**DATA RECORDS:**
-*-*-
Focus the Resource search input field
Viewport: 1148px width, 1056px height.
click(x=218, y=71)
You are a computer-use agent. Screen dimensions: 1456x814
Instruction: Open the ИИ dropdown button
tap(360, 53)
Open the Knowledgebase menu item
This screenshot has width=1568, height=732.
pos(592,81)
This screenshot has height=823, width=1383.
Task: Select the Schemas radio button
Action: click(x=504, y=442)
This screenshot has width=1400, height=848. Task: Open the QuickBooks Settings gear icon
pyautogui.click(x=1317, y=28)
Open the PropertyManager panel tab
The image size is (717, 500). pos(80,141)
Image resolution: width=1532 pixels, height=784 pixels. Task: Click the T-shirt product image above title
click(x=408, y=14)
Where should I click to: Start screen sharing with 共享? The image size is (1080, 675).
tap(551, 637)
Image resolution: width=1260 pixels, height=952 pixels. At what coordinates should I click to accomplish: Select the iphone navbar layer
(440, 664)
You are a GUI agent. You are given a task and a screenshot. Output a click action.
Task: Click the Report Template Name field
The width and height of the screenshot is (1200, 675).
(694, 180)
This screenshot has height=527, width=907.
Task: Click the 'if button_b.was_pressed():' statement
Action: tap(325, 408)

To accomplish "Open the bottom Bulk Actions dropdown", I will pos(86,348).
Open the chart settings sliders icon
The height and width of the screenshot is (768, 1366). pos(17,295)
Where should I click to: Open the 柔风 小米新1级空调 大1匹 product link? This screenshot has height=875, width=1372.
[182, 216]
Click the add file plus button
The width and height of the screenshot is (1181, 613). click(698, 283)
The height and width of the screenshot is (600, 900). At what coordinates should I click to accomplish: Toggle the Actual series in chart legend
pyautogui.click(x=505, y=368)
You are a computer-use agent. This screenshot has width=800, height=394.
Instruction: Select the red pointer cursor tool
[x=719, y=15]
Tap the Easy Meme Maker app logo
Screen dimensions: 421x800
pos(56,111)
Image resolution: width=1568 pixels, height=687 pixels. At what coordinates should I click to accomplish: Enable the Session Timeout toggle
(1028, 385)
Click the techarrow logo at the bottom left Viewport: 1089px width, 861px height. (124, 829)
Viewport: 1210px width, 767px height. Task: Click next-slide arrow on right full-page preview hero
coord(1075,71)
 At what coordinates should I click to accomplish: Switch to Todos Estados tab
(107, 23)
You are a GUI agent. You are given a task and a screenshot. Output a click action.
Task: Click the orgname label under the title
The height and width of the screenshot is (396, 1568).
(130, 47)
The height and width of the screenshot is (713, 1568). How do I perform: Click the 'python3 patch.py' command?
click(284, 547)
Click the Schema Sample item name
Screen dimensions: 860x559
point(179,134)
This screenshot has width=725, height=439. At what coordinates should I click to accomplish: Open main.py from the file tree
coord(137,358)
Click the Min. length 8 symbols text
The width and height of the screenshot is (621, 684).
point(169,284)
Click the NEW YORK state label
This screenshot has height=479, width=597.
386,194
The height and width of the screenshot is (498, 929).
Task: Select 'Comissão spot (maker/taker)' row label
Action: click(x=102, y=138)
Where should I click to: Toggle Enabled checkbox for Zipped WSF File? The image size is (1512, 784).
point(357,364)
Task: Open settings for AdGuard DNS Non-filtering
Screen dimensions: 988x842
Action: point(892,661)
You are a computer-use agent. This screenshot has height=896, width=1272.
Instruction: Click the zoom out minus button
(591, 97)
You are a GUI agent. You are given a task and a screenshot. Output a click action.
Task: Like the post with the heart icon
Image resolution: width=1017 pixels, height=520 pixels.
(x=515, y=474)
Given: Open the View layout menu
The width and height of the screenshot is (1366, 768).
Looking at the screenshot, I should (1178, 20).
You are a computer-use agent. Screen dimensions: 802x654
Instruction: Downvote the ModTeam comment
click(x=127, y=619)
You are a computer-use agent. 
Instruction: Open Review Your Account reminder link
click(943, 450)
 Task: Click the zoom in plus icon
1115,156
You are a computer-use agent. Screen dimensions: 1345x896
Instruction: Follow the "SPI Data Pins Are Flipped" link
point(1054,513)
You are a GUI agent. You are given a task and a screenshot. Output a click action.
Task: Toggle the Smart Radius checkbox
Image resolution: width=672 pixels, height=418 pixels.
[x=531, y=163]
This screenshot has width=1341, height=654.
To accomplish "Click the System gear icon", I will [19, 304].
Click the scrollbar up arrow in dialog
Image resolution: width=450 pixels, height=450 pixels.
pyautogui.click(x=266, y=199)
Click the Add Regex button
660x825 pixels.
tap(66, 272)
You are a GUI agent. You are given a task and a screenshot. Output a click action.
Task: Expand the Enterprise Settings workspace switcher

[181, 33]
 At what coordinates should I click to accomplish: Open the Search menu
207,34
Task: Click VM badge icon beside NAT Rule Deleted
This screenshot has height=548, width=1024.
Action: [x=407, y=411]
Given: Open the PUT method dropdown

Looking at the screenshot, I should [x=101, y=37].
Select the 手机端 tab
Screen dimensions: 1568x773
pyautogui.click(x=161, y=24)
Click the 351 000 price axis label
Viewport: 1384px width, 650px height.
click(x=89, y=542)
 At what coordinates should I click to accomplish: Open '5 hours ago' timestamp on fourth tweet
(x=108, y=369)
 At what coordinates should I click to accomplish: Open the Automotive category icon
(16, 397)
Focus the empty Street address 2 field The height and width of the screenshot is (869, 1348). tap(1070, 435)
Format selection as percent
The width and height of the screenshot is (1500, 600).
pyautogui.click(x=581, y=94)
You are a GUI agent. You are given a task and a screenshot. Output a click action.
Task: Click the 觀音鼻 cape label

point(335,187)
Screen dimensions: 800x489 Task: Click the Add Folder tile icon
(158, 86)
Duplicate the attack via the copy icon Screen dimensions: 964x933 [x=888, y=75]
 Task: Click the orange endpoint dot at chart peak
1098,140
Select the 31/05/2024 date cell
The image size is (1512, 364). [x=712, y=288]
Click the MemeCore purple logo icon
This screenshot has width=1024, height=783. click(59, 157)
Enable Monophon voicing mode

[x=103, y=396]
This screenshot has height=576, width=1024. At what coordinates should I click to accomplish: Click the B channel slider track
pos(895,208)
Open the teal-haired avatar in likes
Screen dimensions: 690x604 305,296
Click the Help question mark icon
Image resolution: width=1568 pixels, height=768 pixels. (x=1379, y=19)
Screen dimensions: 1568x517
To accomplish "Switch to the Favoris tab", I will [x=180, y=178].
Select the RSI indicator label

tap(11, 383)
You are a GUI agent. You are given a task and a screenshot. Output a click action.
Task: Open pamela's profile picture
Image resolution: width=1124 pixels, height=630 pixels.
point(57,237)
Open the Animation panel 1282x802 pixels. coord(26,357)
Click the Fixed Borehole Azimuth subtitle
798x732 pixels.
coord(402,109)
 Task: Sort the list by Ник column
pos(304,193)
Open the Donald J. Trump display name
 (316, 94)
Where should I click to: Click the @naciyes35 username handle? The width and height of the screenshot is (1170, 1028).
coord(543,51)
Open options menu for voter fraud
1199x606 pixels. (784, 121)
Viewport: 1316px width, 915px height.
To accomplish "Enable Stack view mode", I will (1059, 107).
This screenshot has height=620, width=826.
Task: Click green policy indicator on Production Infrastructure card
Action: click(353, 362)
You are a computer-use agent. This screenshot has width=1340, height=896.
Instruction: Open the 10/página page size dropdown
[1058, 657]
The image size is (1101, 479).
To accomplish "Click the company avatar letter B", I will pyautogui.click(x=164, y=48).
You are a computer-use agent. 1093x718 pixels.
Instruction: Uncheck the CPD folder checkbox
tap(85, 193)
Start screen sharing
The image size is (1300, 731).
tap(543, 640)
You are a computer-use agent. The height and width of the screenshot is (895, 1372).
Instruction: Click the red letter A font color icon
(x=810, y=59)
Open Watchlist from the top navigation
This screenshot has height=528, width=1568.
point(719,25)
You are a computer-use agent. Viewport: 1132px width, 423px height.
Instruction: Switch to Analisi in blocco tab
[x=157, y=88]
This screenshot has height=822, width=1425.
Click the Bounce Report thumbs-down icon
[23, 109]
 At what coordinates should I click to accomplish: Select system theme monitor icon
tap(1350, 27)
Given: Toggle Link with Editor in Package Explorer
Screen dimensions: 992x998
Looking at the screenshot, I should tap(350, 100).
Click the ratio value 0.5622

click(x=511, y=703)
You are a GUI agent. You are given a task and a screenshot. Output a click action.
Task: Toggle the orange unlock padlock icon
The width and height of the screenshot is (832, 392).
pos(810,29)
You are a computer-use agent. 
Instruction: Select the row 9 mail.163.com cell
-*-*-
**TASK GOAL:** Word for word, retype the lines from the one containing "Given: Toggle Link" through the final line of the data, including both ends and nothing more.

**TASK SOLUTION:**
Given: Toggle Link with Editor in Package Explorer
Screen dimensions: 992x998
Looking at the screenshot, I should tap(350, 100).
Click the ratio value 0.5622

click(x=511, y=703)
You are a GUI agent. You are given a task and a screenshot. Output a click action.
Task: Toggle the orange unlock padlock icon
The width and height of the screenshot is (832, 392).
pos(810,29)
You are a computer-use agent. 
Instruction: Select the row 9 mail.163.com cell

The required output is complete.